>>>>

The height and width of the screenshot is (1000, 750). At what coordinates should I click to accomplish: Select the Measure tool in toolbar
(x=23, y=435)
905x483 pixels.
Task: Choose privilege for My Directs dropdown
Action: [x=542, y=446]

<<<<

**What to work on:**
Output every record without changing any wording.

**Solution to the problem:**
The height and width of the screenshot is (1000, 750). At what coordinates should I click to accomplish: Select the Measure tool in toolbar
(x=23, y=435)
905x483 pixels.
Task: Choose privilege for My Directs dropdown
Action: [x=542, y=446]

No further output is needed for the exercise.